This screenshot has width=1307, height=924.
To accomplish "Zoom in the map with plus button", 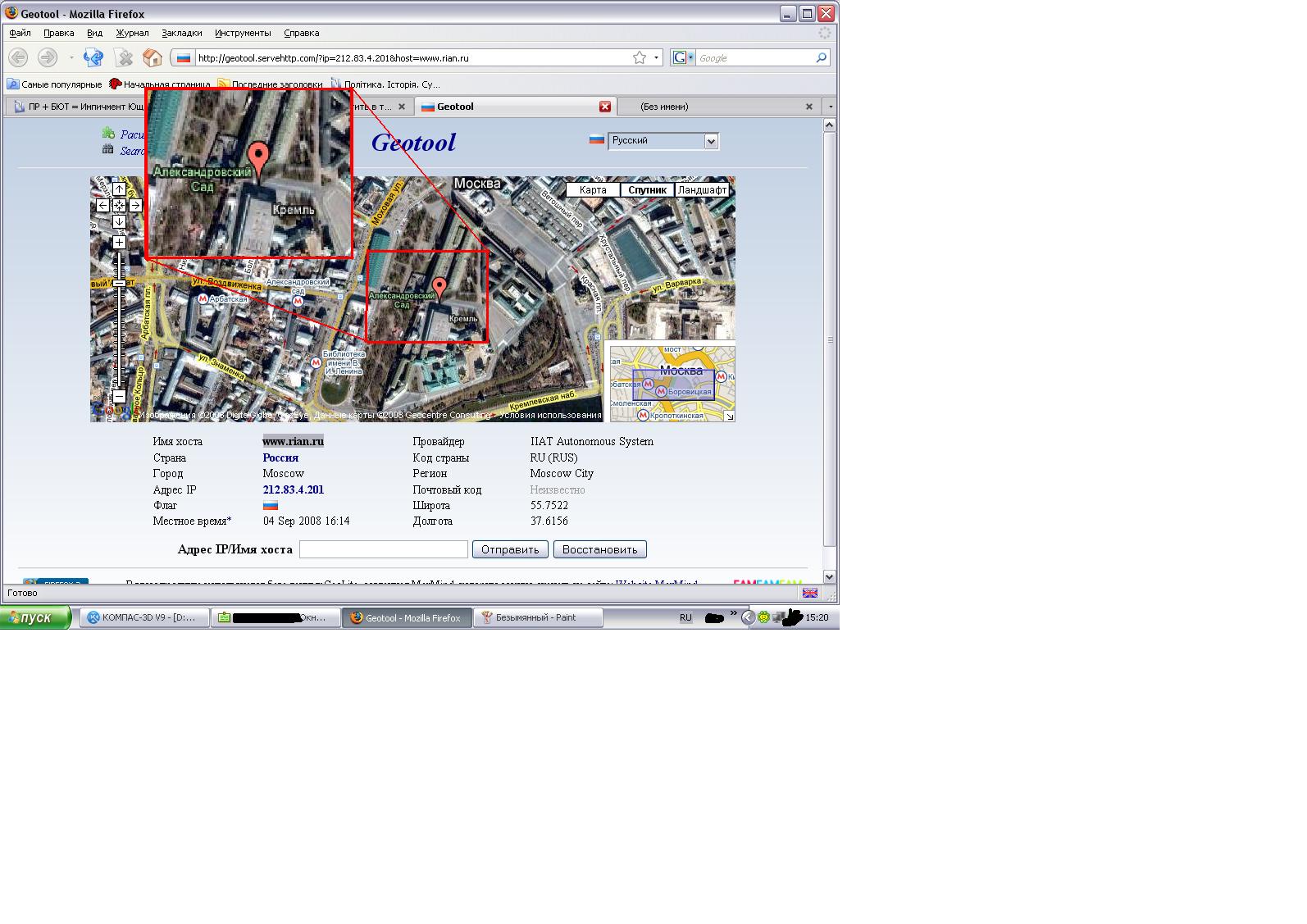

...

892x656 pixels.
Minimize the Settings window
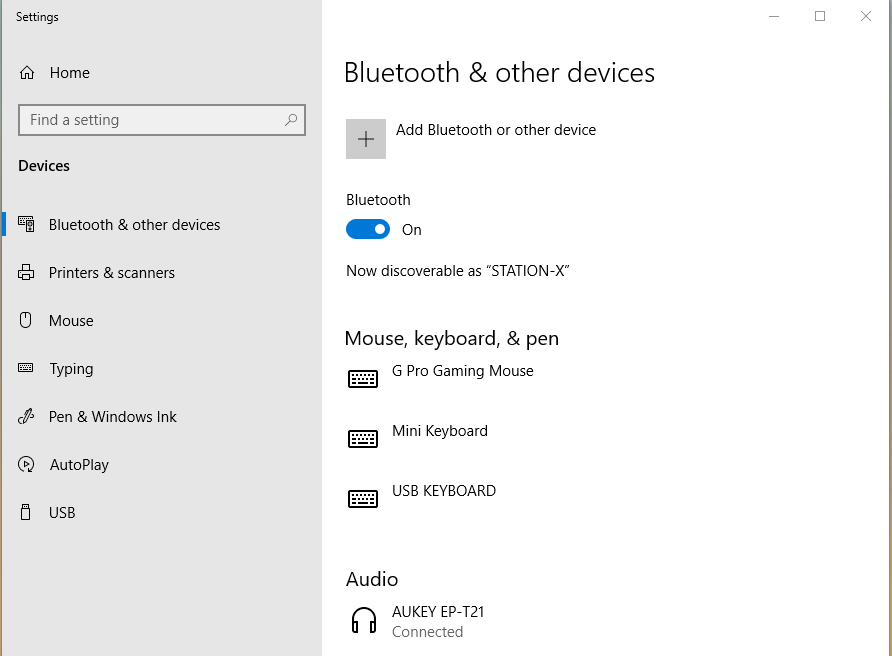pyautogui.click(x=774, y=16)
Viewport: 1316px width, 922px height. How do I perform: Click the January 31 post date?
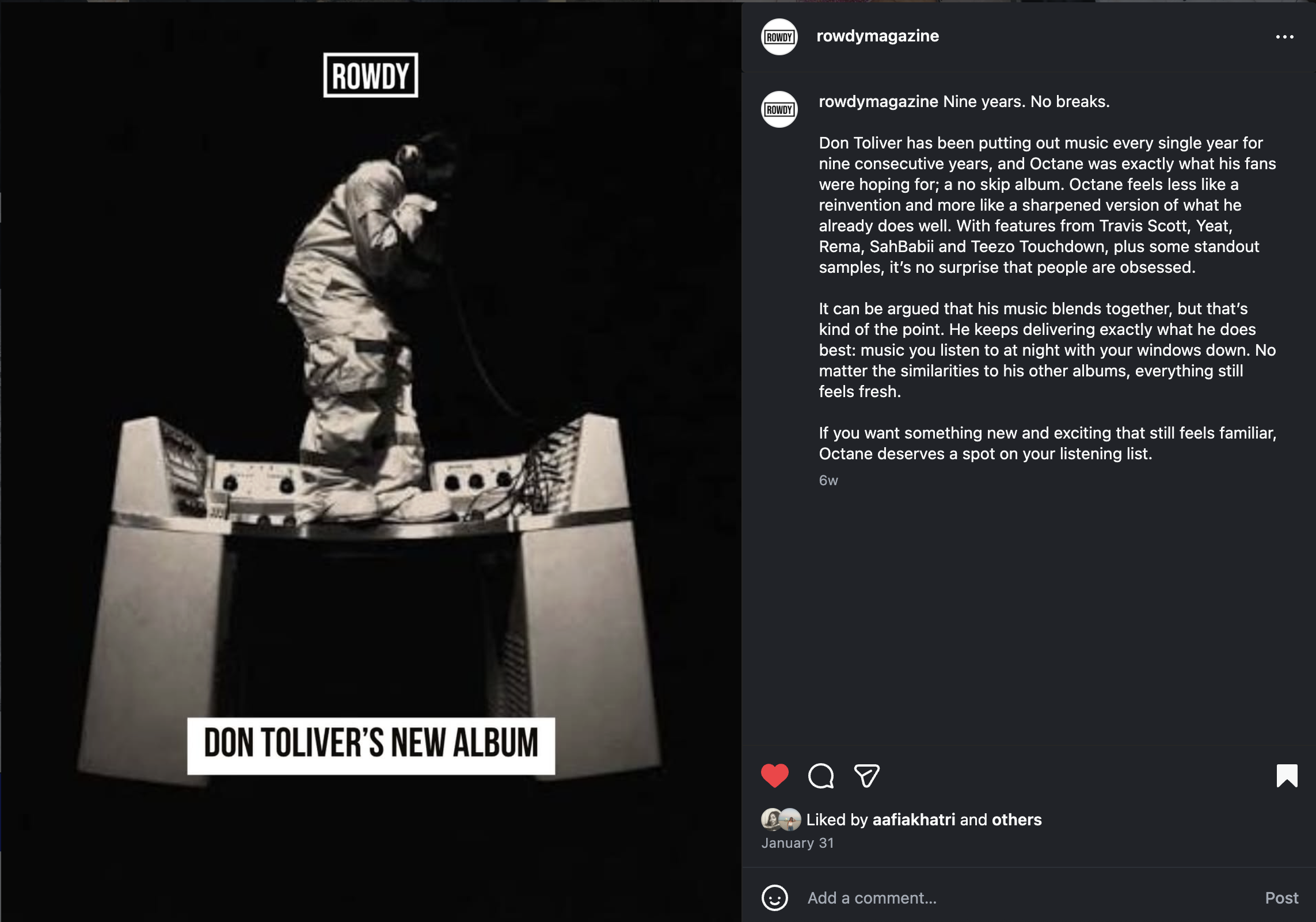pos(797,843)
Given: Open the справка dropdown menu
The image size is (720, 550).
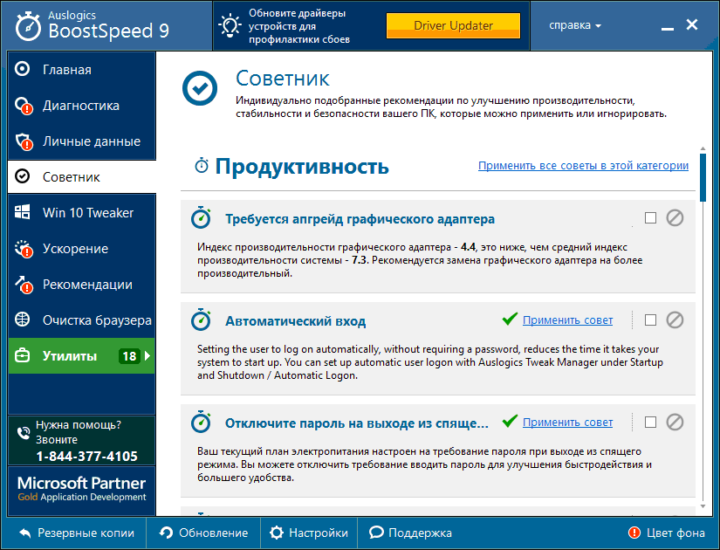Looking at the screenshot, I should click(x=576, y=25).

* ACTIVITY
Above are records; repeat only the lines from the line with "This screenshot has width=1307, height=924." through the line with "the map with", and leave pictures out.

* TASK OUTPUT
This screenshot has width=1307, height=924.
To accomplish "Zoom in the map with plus button", 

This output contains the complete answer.